GIVEN RECORDS:
■ ■ ■ ■ ■ ■ ■

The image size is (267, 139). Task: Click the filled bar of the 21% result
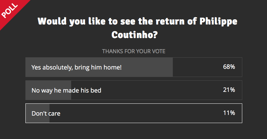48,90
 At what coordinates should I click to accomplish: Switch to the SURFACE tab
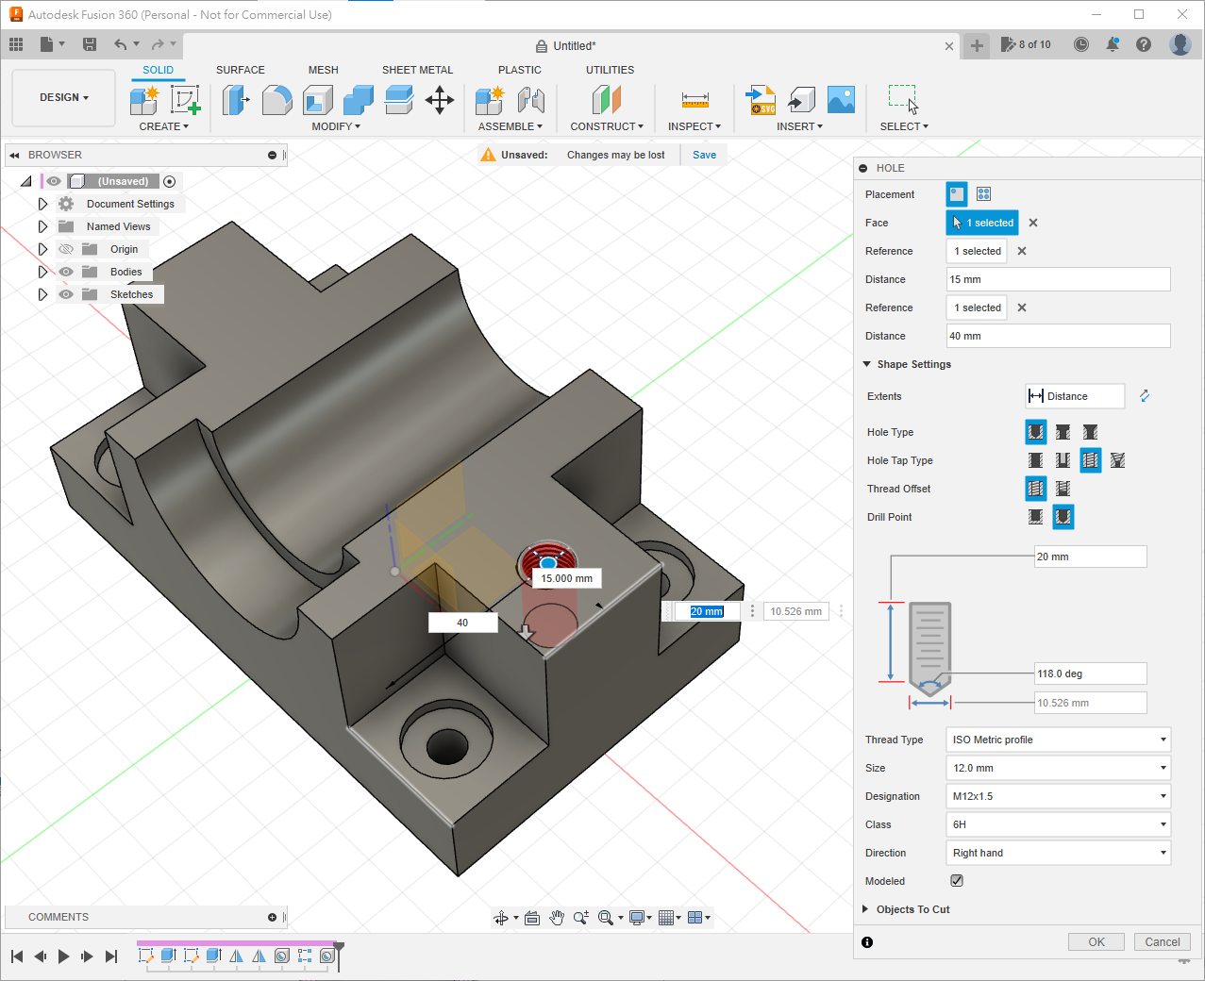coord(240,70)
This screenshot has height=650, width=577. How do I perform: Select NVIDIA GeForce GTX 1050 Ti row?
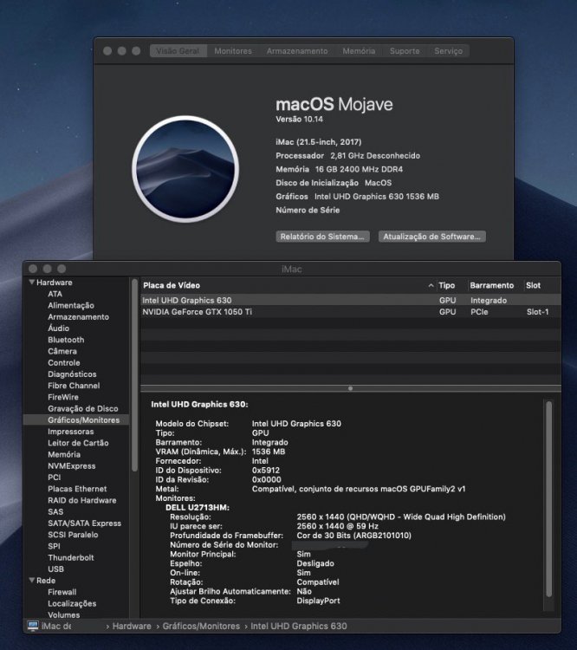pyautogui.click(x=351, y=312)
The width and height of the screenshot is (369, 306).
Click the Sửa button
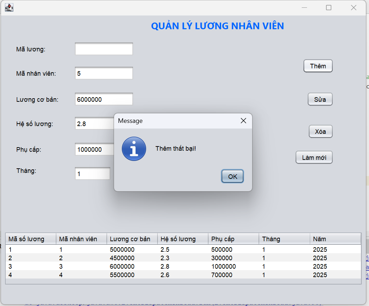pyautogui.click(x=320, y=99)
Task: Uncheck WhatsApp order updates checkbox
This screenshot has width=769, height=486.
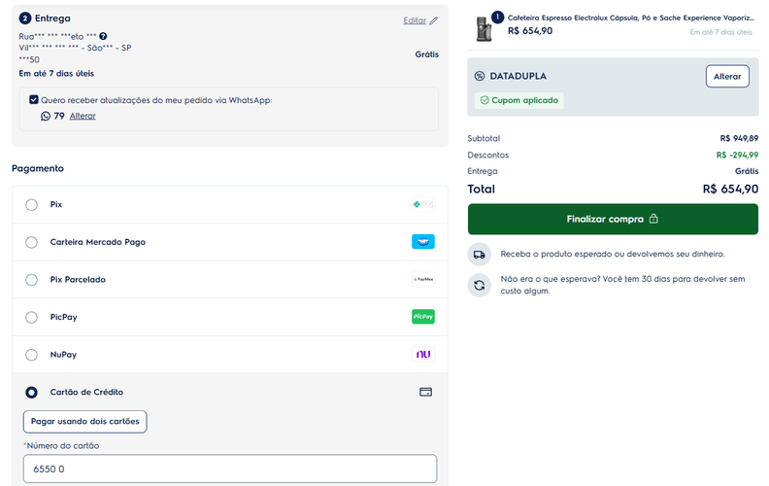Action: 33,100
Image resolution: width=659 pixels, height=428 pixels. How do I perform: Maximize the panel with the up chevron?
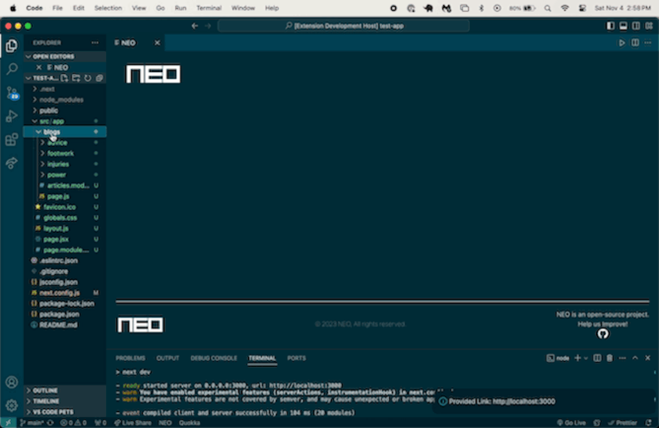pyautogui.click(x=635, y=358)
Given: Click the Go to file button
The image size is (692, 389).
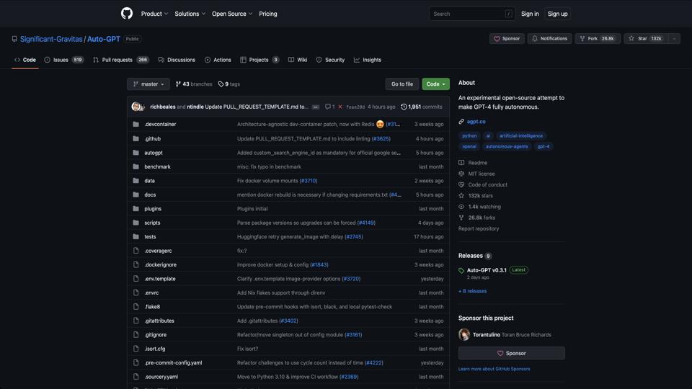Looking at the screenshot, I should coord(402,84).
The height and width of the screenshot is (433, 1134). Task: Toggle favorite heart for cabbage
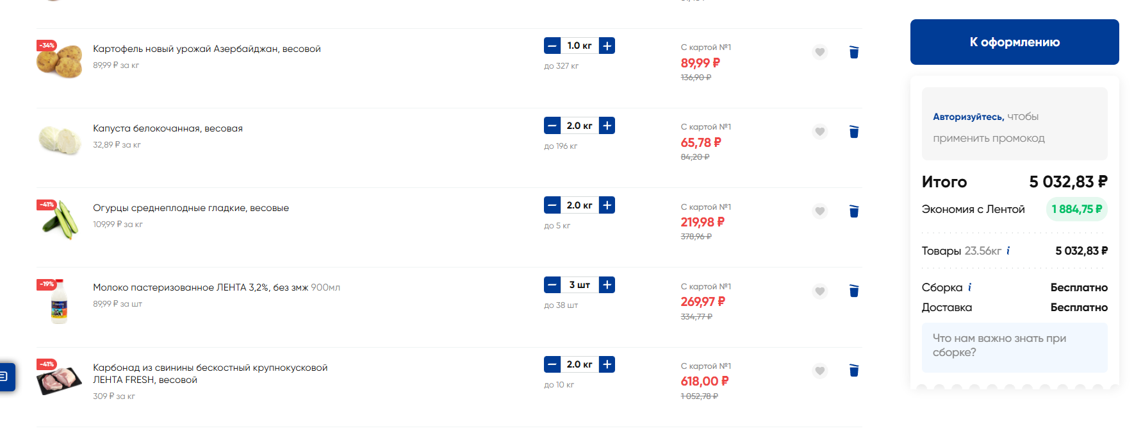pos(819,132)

■ ■ ■ ■ ■ ■ ■

INSTRUCTIONS FOR THE TASK:
The lines wanted run from the first one in the material above through the line containing "Given: Click the Go to file button"; give them again exactly, leaving out the pictures.

TASK SOLUTION:
The image size is (267, 139). Task: Click the filled bar of the 21% result
48,90
 At what coordinates should I click to accomplish: Switch to the SURFACE tab
coord(240,70)
This screenshot has height=650, width=577. How do I perform: Select NVIDIA GeForce GTX 1050 Ti row?
pyautogui.click(x=351, y=312)
The width and height of the screenshot is (369, 306).
Click the Sửa button
pyautogui.click(x=320, y=99)
Task: Uncheck WhatsApp order updates checkbox
This screenshot has width=769, height=486.
Action: 33,100
Image resolution: width=659 pixels, height=428 pixels. How do I perform: Maximize the panel with the up chevron?
pyautogui.click(x=635, y=358)
Given: Click the Go to file button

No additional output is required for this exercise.